§ DATASET RECORDS:
>>>>

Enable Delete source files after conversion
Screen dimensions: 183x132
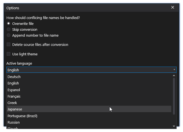8,44
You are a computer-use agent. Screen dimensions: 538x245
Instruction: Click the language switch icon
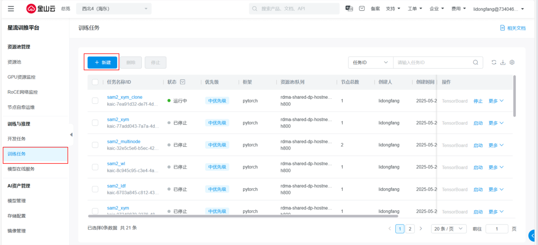click(x=349, y=8)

<<<<

Reproduce every line of the material above word for word, omitting the pictures.

§ FULL RESPONSE:
Enable Delete source files after conversion
Screen dimensions: 183x132
8,44
You are a computer-use agent. Screen dimensions: 538x245
Instruction: Click the language switch icon
click(x=349, y=8)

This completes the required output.